White House Denies Iran Backed Out of Agreement

Deputy White House spokesman denies Iran backed out of an agreement to ship nuclear material out of its country.

Ben Ariel,

Nuclear power plant (illustration)
Nuclear power plant (illustration)

The White House on Monday denied reports that Iran has backed out of an agreement to ship nuclear material out of its country as part of a broader agreement with Western powers.

“The idea that there had been an agreement that Iran had backed away from in the last 24 hours is not true,” White House deputy press secretary Eric Schultz told reporters, according to The Washington Times.

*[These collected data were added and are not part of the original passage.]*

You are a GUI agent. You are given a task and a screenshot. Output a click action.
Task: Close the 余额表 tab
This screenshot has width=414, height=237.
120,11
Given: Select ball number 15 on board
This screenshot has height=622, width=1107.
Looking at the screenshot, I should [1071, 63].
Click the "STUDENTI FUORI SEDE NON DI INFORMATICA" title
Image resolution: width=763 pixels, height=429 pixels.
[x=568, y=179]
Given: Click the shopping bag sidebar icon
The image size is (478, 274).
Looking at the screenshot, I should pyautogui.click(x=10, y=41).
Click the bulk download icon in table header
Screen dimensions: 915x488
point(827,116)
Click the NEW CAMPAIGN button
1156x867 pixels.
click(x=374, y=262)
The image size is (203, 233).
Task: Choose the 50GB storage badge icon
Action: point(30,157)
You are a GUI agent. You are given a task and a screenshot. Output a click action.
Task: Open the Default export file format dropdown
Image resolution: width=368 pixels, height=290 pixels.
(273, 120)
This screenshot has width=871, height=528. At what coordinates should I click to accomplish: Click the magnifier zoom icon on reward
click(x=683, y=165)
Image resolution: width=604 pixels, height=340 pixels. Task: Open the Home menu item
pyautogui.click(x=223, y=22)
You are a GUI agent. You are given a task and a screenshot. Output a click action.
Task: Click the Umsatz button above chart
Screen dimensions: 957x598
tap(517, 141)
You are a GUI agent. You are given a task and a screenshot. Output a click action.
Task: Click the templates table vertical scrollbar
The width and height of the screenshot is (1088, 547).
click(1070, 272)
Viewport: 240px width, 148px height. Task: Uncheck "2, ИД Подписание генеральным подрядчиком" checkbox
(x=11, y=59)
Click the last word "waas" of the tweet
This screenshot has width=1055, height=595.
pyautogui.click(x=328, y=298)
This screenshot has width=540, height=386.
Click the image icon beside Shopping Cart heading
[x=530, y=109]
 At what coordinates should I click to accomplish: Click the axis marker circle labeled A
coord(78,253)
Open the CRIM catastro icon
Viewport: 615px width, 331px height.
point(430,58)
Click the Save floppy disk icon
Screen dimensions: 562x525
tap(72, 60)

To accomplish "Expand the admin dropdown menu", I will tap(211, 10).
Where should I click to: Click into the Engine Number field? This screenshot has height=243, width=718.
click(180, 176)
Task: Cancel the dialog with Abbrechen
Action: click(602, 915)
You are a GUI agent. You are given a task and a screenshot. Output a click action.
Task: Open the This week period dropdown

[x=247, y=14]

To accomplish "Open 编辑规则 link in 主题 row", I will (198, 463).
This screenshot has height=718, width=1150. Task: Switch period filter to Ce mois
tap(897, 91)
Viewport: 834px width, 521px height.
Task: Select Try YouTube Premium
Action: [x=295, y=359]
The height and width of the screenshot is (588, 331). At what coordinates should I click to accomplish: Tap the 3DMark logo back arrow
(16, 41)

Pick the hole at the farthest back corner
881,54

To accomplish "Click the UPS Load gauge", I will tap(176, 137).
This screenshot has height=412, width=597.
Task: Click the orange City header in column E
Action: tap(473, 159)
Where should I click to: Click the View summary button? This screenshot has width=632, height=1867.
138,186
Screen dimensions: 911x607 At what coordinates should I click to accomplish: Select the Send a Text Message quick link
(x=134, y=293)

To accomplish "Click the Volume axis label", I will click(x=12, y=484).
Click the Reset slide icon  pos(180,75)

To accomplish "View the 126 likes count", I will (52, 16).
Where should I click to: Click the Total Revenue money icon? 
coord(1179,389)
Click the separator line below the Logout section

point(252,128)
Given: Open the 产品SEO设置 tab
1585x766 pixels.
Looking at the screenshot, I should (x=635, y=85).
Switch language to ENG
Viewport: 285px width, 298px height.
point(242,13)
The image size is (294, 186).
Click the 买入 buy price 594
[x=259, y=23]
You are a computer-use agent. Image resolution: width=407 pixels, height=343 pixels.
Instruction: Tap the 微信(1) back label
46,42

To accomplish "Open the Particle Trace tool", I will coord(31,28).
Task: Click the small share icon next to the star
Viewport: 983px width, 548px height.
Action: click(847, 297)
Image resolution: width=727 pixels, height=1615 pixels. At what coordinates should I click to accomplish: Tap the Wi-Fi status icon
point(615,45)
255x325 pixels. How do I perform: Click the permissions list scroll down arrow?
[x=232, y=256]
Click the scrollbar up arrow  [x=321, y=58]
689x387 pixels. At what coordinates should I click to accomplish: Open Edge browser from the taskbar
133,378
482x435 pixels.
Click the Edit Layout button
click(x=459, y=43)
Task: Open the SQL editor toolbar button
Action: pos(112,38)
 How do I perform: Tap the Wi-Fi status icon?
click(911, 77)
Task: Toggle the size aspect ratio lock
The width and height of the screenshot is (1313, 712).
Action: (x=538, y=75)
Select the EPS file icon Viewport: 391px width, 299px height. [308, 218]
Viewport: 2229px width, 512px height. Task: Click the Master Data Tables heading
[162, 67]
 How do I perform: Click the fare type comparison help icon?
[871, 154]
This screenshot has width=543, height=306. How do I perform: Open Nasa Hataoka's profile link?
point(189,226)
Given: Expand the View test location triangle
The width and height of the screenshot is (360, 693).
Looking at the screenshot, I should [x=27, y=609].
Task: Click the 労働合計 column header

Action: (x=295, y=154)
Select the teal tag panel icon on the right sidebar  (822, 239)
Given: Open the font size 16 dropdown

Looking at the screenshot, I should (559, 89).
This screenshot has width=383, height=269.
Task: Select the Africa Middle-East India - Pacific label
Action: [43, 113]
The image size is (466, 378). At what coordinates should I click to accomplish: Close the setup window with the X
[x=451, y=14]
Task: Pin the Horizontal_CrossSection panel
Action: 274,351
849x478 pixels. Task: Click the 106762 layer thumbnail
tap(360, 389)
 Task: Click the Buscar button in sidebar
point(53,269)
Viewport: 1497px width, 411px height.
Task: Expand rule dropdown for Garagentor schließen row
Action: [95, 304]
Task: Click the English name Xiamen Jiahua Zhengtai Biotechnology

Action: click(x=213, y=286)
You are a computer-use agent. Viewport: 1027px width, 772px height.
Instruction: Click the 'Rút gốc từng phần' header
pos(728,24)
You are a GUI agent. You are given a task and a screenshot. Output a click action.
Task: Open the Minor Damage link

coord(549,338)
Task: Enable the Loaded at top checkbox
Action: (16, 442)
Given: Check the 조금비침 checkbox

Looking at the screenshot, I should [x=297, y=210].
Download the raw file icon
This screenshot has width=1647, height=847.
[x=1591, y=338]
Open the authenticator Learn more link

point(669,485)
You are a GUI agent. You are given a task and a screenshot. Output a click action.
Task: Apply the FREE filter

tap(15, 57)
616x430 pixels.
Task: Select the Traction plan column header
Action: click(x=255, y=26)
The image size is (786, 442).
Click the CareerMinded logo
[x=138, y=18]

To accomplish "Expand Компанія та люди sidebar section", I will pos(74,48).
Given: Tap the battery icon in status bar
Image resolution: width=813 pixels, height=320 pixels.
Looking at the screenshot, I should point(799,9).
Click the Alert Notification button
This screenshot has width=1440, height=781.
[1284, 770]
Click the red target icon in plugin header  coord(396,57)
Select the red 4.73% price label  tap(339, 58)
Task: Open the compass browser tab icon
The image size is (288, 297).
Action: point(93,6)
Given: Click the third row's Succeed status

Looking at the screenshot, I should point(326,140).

“In terms of what’s going to happen with that stockpile, that is something our negotiators are working through, but it’s not accurate to say there had been an agreement that was then backtracked,” he added.

U.S. officials said ealier Monday they were still negotiating with their Iranian counterparts on how to dispose of Iran’s nuclear stockpile and said shipping the atomic fuel out of the country was still a possibility.

On Sunday, however, Iran’s deputy foreign minister, Abbas Araqchi, clarified that Tehran does not intend to send stockpiles of enriched uranium abroad.

As talks go down to the wire with a deadline on Tuesday, Schultz said President Obama is still willing to walk away from a bargain.

“The president has made clear that he’s not going to take a bad deal. … It’s going to be up to the Iranians in order to make some tough decisions as the deadline approaches,” he said.

Iran and the six world powers are trying to turn an interim agreement signed in 2013 into a permanent one. On Sunday reports emerged that a provisional agreement on key elements of Iran’s nuclear program had been reached, but Iran denied those reports.

Earlier Monday, Deputy State Department spokeswoman Marie Harf said that "now is really the time to make the decisions", but also said the United States was not too optimistic that a deal would be reached by Tuesday, despite it being the deadline.

"I don't want to predict what the outcome will be," Harf said. “We still see a path to get a political understanding. There is still a path to do this. I would probably say (a) 50-50 chance we will get it done."